Repeat the above experiment and replot all two graphs with a smaller router buffer size (Q=20 packets).

Note:

  • Always run the script using sudo sudo ./run.sh
  • If your Mininet script does not exit cleanly due to an error (or if you pressed Control-C), you may want to issue a clean command sudo mn -c before you start Mininet again.

Part 2 Questions

Include your answers to the following questions in your README file. Remember to keep answers brief.

  1. What is the average webpage fetch time and its standard deviation when q=20 and q=100?

  2. Why do you see a difference in webpage fetch times with short and large router buffers?

  3. Bufferbloat can occur in other places such as your network interface card (NIC). Check the output of ifconfig eth0 of your mininet VM. What is the (maximum) transmit queue length on the network interface reported by ifconfig? For this queue size, if you assume the queue drains at 100Mb/s, what is the maximum time a packet might wait in the queue before it leaves the NIC?

You can run ifconfig in the mininet shell by inserting CLI(net) in your script and run it. When the shell launches, for example, run h1 ifconfig to run the command on host h1.
  1. How does the RTT reported by ping vary with the queue size? Describe the relation between the two.

  2. Identify and describe two ways to mitigate the bufferbloat problem.

Part 3: TCP BBR

In this part, we will try to mitigate the bufferbloat problem by using TCP BBR. TCP BBR is a TCP congestion control algorithm developed by Google in 2016. It uses Bottleneck Bandwidth and Round-trip propagation time as an indicator of congestion, in contrast to other loss-based algorithms which use packet loss.

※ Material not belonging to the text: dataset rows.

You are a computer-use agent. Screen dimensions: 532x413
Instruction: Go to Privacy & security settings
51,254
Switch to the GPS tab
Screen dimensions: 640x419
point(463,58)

  • Create a new copy of run.sh and call it run_bbr.sh.

  • Modify the shell script to pass bbr as an argument to bufferbloat.py. It accepts --cong for congestion control algorithm. In part 2, TCP Reno is the default value. Also, do not forget to modify the plot file names.

  • Run the script and answer the questions below.

Part 3 Questions

  1. What is the average webpage fetch time and its standard deviation when q=20 and q=100?

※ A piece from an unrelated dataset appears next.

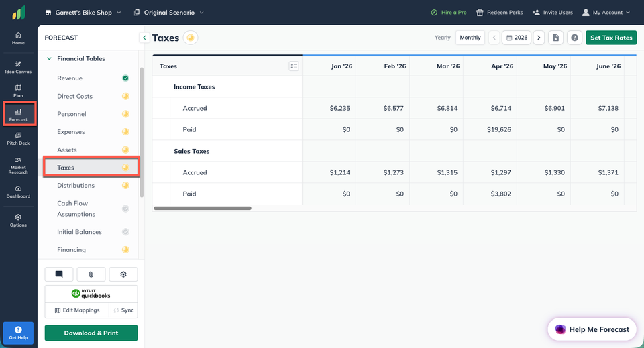Click the comments chat bubble icon
644x348 pixels.
coord(59,274)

  2. Compare the webpage fetch time between q=20 and q=100 from Part 3. Which queue length gives a lower fetch time? How is this different from Part 2?

  3. Do you see the difference in the queue size graphs from Part 2 and Part 3? Give a brief explanation for the result you see.

  4. Do you think we have solved bufferbloat problem? Explain your reasoning.

Deliverables

  • Final Code: Remember one of the goals of this assignment is for you to build a system that is easy to type run to reproduce results. Therefore, your final code MUST be runnable as a single shell command (sudo ./run.sh and sudo ./run_bbr.sh). Please include all the given files in your zip.

  • README: A file named README with instructions to reproduce the results as well as the answers to the questions in the previous section. Please identify your answers with the question number, and please keep your answers brief.

  • Plots: There should be 8 plots in total, 4 for part 2 and 4 for part 3. For each part, there are 2 for router buffer sizes 100 and 20 packets. They MUST have the following names and be in the top level directory of your submission folder.

    • reno-buffer-q100.png, reno-rtt-q100.png
    • reno-buffer-q20.png, reno-rtt-q20.png
    • bbr-buffer-q100.png, bbr-rtt-q100.png
    • bbr-buffer-q20.png, bbr-rtt-q20.png

Submission

Archive the materials (code, README, and plots) into a single .zip file named {{ uwnetid1_uwnetid2_uwnetid3 }}.zip and submit it on Gradescope. Submit only one submission per group, and be sure to add your group members to the gradescope submission!